How does it feel to see “Honey, I’m Good,” released last August, finally become a top 10 hit on Billboard?

It’s like when you play Mario Bros. and you get the star. We’re hitting that critical mass where it’s now my biggest song to perform live. That just happened. It’s really, really fun.

Did it take long to write?

I wrote 100 songs for this album. I wrote 50 at first, recorded one, and threw the rest away. I was crumbling under the pressure of trying to come up with another hit. So I wrote another 50, and my manager said, “I don’t hear a breakout single.” The day after, I wrote “Honey, I’m Good.” It was number 101, the last one.

You used to busk on the Santa Monica streets. Did you have a backup plan?

No, because it can give you the feeling of being a rock star. You can have a whole day out there where nothing happens and then you play a cover that sparks something and then there’s 15 people, then 100, and then you play your own song and it makes everyone happy. So they buy your CD and you think, “I can pay rent!”

Who are your biggest musical influences?

Lauryn Hill, Stevie Wonder—people whose songs make you feel good.

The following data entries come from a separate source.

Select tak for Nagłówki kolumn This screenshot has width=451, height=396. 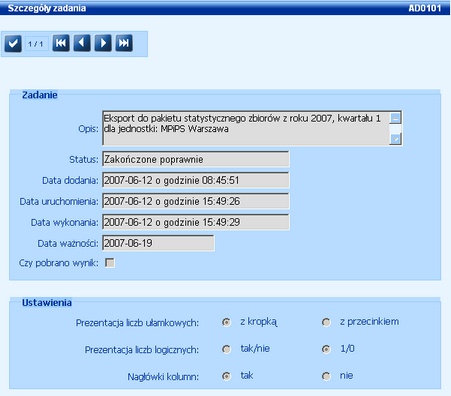tap(226, 376)
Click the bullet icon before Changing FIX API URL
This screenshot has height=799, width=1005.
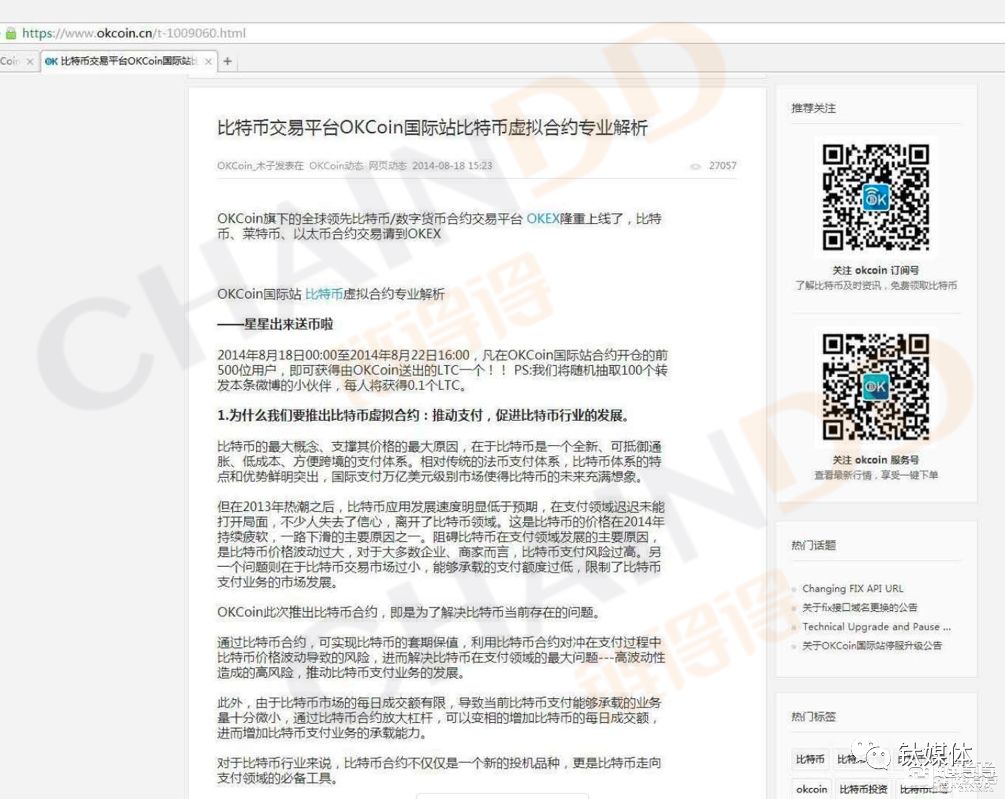(x=795, y=588)
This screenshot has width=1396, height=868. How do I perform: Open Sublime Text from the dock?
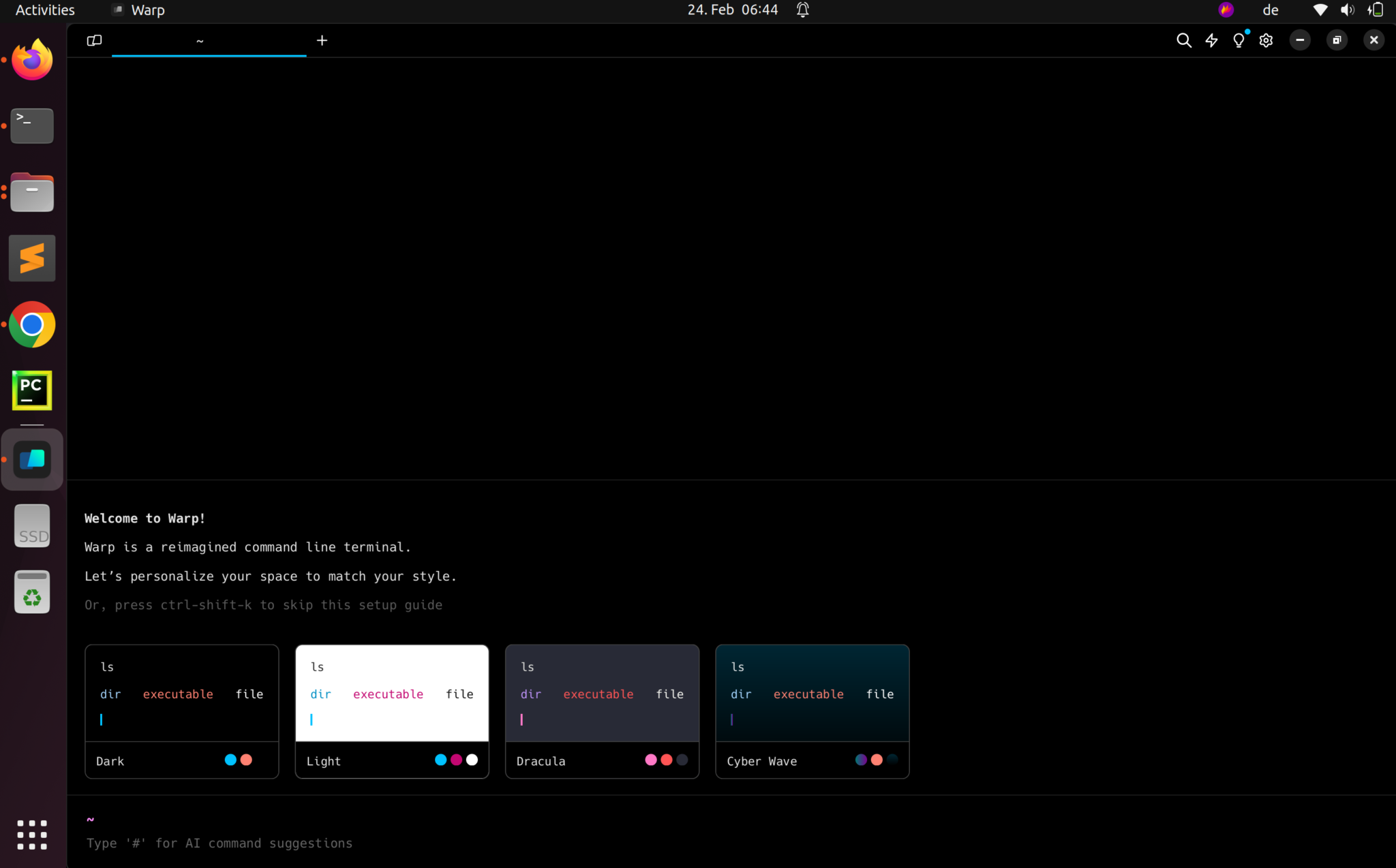point(32,258)
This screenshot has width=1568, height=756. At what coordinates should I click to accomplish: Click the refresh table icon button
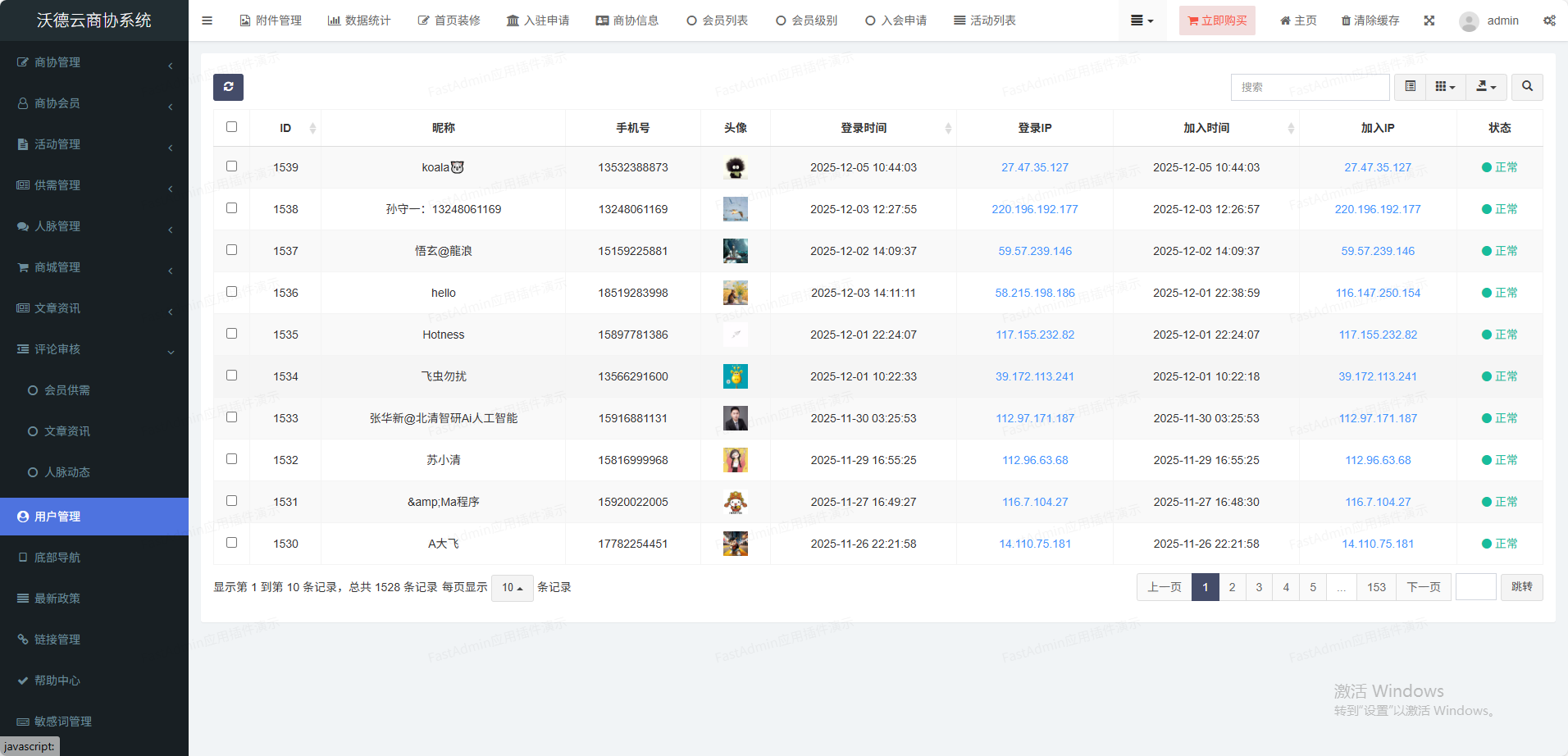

I remember hearing them and wondering, “How are you singing about these things that would sound cheesy coming from other people, but hearing it from you, it makes my heart want to freak out?”

You seem like such an upbeat guy. Where does that come from?

I love Seinfeld. I remember hearing Jerry answer questions after one show. Someone asked, “Why don’t you curse?” And he’s like, “It doesn’t work for me. Dropping F-bombs doesn’t work.” I don’t really connect with super-sad, somber songs. When people sing about how it’s all going to s—, it’s just not what I believe. If I write a sad song, at the end it’s gotta be like, “Dude, things are looking up!”